Task details - In the forum thread about generator expression performance, about how many times longer did the generator expression take than the list comprehension on lists of up to a million elements?

Article -
473,804 Members | 2,261 Online
Bytes | Software Development & Data Engineering Community
+ Post

Home Posts Topics Members FAQ

generator expressions: performance anomaly?

Please consider the timings below, where a generator expression starts
out slower than the equivalent list comprehension, and gets worse:
python -m timeit -s "orig=range(100 000)" "lst=orig[:];lst[:]=(x for x in orig)"
10 loops, best of 3: 6.84e+004 usec per loop
python -m timeit -s "orig=range(200 000)" "lst=orig[:];lst[:]=(x for x in orig)"
10 loops, best of 3: 5.22e+005 usec per loop
python -m timeit -s "orig=range(300 000)" "lst=orig[:];lst[:]=(x for x in orig)"
10 loops, best of 3: 1.32e+006 usec per loop
python -m timeit -s "orig=range(100 000)" "lst=orig[:];lst[:]=[x for x in orig]"
10 loops, best of 3: 6.15e+004 usec per loop
python -m timeit -s "orig=range(200 000)" "lst=orig[:];lst[:]=[x for x in orig]"
10 loops, best of 3: 1.43e+005 usec per loop
python -m timeit -s "orig=range(300 000)" "lst=orig[:];lst[:]=[x for x

in orig]"
10 loops, best of 3: 2.33e+005 usec per loop

Specs: Python 2.4, Windows 2000, 1.4GHz Athlon chip, 768Mb of memory.

Background: There was/is a very recent thread about ways of removing
all instances of x from a list. /F proposed a list comprehension to
build the result list. Given a requirement to mutate the original list,
this necessitates the assignment to lst[:]. I tried a generator
expression as well. However while the listcomp stayed competitive up to
a million-element list, the genexp went into outer space, taking about
20 times as long. The above timeit runs show a simpler scenario where
the genexp also seems to be going quadratic.
Comments, clues, ... please.

TIA,
John

Jul 18 '05 #1
10 1913
John Machin wrote:
Given a requirement to mutate the original list, this necessitates the assignment
to lst[:].


do you always pull requirements out of thin air?

</F>

Jul 18 '05 #2
John Machin wrote:
Background: There was/is a very recent thread about ways of removing
all instances of x from a list. /F proposed a list comprehension to
build the result list. Given a requirement to mutate the original list,
this necessitates the assignment to lst[:]. I tried a generator
expression as well. However while the listcomp stayed competitive up to
a million-element list, the genexp went into outer space, taking about
20 times as long. The above timeit runs show a simpler scenario where
the genexp also seems to be going quadratic.
Comments, clues, ... please.


Py> lc = [x for x in range(100)]
Py> len(lc)
100
Py> ge = (x for x in range(100))
Py> len(ge)
Traceback (most recent call last):
File "<stdin>", line 1, in ?

Dataset entries -
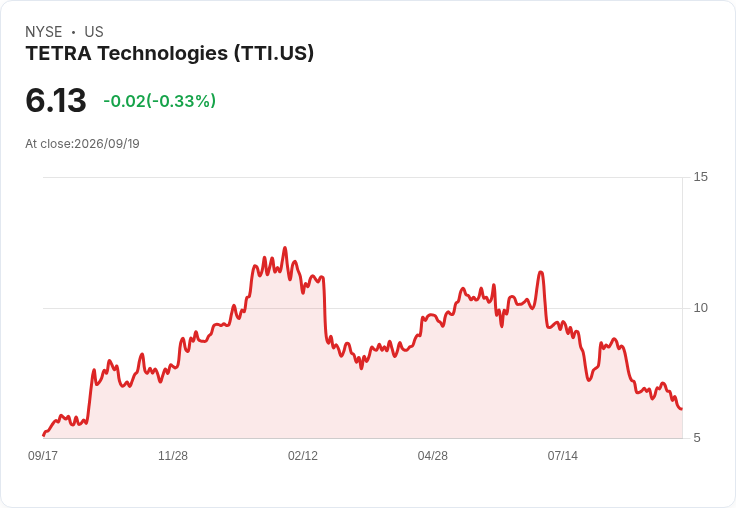Click the 02/12 date axis label

pos(303,455)
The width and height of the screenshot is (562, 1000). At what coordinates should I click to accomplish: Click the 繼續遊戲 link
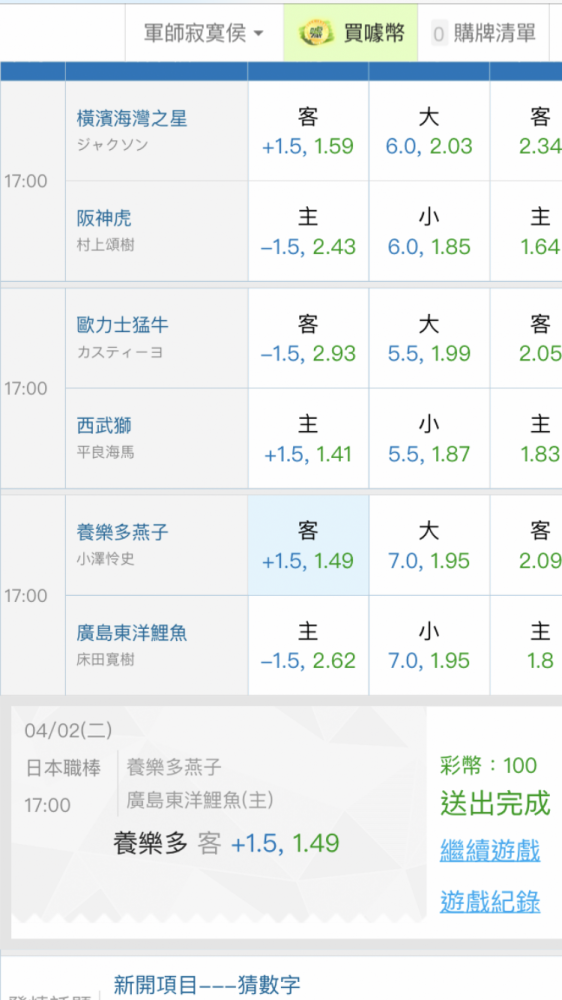[490, 850]
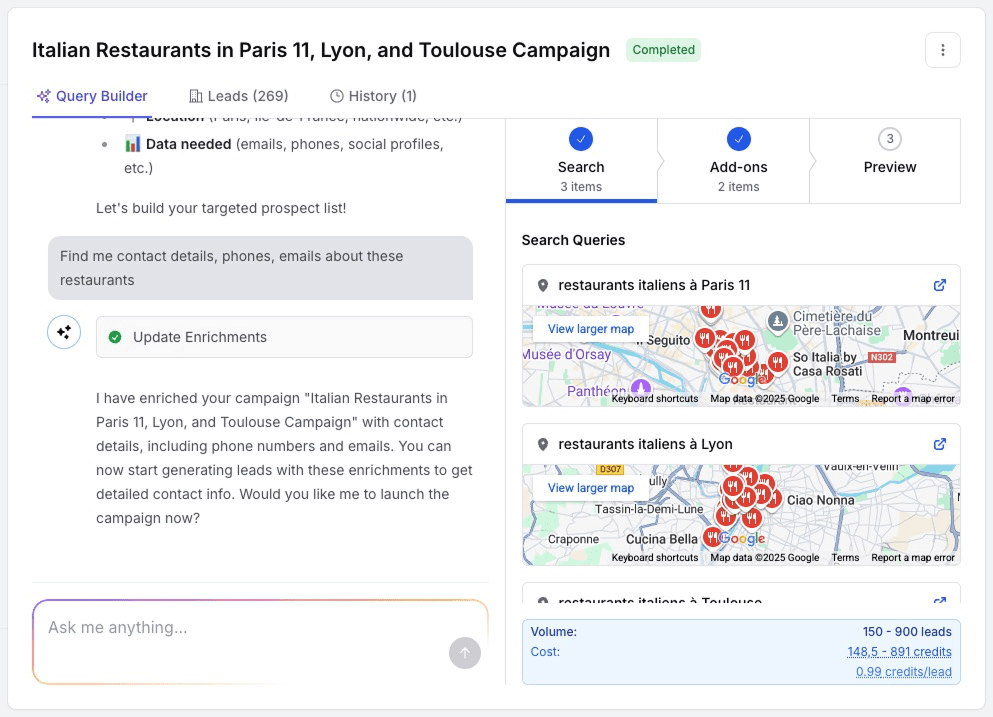Open the Paris 11 query in external view
Screen dimensions: 993x717
pyautogui.click(x=939, y=285)
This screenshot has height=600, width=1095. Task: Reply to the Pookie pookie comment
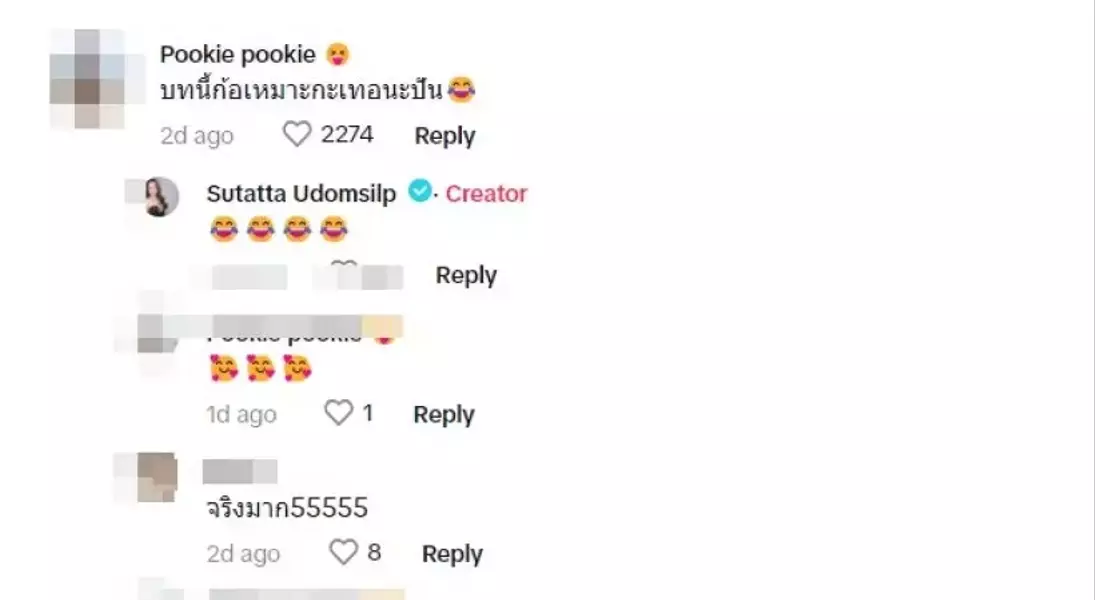[x=444, y=136]
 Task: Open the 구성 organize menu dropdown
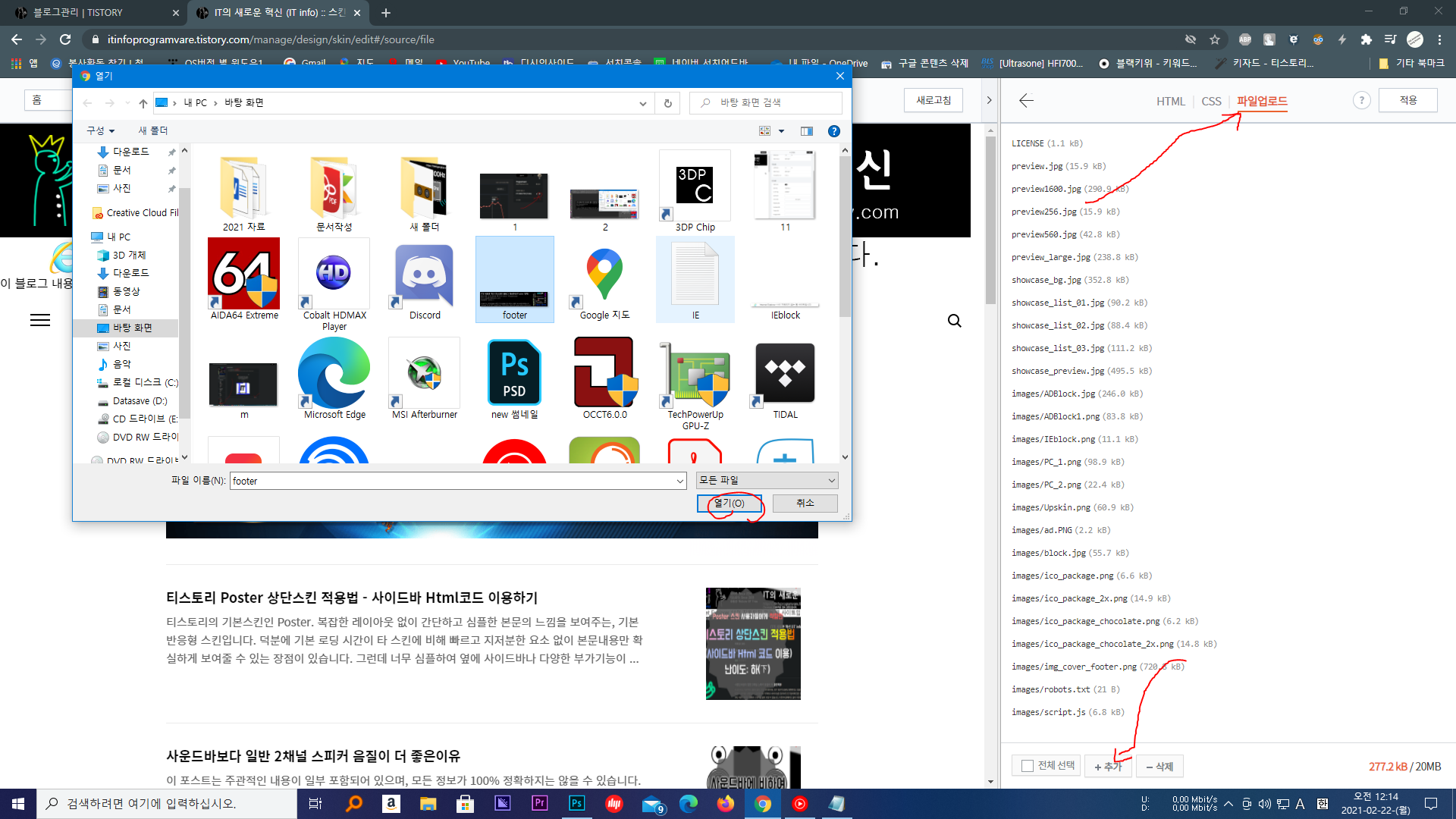coord(100,131)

Result of this exercise - About 20 times as long.